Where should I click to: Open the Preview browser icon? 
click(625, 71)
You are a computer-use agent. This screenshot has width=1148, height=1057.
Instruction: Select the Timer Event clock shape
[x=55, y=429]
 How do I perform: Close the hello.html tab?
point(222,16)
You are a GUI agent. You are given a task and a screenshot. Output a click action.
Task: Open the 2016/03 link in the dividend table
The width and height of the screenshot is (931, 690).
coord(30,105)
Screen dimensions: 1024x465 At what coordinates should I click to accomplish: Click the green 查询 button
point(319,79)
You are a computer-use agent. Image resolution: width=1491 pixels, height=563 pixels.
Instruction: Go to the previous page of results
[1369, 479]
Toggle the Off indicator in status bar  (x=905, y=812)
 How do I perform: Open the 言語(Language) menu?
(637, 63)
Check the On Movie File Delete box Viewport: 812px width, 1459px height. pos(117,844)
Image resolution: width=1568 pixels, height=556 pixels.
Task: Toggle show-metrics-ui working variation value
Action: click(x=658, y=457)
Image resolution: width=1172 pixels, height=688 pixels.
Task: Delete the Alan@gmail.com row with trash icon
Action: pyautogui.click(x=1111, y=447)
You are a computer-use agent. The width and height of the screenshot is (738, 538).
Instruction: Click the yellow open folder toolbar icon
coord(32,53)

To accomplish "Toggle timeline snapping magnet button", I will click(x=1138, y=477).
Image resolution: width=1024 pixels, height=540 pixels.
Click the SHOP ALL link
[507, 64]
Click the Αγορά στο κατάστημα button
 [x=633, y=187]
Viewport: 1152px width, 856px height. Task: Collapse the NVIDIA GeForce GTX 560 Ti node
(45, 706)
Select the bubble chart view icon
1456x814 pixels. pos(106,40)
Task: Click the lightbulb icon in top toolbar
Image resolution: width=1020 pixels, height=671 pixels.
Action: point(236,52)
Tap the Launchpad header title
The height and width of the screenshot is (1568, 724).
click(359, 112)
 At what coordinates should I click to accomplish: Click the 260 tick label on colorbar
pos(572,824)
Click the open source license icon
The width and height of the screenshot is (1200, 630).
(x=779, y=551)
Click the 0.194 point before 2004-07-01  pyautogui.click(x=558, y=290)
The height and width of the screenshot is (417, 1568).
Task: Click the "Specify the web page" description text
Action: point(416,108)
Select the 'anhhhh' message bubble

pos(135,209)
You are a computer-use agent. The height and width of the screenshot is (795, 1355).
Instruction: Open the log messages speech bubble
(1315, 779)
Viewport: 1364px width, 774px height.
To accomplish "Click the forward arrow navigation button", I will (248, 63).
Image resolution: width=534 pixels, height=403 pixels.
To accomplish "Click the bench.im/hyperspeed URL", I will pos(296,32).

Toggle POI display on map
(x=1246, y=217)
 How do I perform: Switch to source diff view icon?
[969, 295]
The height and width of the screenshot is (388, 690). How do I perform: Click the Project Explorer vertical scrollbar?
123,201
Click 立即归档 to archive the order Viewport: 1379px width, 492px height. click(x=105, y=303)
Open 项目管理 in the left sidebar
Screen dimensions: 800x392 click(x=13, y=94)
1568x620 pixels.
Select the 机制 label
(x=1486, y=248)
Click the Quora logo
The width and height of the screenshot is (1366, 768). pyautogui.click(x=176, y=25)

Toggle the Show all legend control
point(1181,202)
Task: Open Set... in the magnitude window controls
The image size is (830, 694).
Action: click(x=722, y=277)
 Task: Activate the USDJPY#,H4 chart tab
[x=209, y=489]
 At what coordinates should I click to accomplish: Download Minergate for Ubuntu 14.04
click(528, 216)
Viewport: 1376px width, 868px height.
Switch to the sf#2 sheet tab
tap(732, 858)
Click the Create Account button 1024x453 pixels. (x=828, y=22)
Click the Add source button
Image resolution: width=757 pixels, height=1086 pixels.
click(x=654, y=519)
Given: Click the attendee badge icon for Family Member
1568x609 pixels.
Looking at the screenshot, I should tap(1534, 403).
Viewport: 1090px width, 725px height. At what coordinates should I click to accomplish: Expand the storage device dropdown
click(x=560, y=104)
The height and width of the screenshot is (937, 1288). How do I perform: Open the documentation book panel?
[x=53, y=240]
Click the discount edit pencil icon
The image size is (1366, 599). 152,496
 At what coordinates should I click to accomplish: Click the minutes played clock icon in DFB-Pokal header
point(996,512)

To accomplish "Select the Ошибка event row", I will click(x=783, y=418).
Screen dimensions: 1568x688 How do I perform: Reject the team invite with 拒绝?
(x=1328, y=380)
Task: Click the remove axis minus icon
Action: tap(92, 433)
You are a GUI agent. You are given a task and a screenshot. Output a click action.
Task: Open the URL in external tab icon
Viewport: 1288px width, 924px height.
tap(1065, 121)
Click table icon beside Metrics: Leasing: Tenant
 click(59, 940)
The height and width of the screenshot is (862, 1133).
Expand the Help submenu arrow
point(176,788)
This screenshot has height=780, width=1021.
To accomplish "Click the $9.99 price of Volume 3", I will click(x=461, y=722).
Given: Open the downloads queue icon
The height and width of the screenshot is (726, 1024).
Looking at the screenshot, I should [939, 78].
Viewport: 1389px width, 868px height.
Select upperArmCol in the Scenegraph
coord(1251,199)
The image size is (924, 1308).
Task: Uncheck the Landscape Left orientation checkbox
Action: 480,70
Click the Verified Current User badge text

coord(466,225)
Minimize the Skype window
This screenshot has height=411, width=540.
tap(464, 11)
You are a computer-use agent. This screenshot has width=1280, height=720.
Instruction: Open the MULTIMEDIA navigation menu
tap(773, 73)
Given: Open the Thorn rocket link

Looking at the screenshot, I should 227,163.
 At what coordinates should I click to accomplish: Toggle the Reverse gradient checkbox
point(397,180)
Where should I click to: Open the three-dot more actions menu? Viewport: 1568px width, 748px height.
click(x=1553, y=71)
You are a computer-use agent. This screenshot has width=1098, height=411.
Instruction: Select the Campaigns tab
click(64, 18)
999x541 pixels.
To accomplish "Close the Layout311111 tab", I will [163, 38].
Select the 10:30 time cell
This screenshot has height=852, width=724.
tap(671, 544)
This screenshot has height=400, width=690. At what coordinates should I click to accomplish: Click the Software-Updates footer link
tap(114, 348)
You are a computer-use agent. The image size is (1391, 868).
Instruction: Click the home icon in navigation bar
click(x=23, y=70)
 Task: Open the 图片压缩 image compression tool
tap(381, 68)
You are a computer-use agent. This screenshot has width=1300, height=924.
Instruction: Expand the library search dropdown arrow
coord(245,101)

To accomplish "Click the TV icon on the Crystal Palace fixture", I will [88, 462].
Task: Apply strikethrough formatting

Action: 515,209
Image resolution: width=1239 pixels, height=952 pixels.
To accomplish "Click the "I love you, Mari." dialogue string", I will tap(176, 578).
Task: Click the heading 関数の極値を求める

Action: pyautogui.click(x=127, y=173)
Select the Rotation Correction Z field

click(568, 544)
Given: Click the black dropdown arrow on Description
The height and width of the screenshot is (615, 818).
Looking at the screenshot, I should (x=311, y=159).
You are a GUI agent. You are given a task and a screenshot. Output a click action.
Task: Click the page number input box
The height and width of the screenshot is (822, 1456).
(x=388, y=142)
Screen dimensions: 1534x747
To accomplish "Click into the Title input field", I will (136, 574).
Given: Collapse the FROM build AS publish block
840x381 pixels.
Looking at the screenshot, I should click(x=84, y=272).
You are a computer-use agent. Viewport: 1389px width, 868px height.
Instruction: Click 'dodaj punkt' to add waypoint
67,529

===

Activity:
Extract, from the material above, each line holding the word "input".

Output of the exercise:
Task: Click the page number input box
To accomplish "Click into the Title input field", I will (136, 574).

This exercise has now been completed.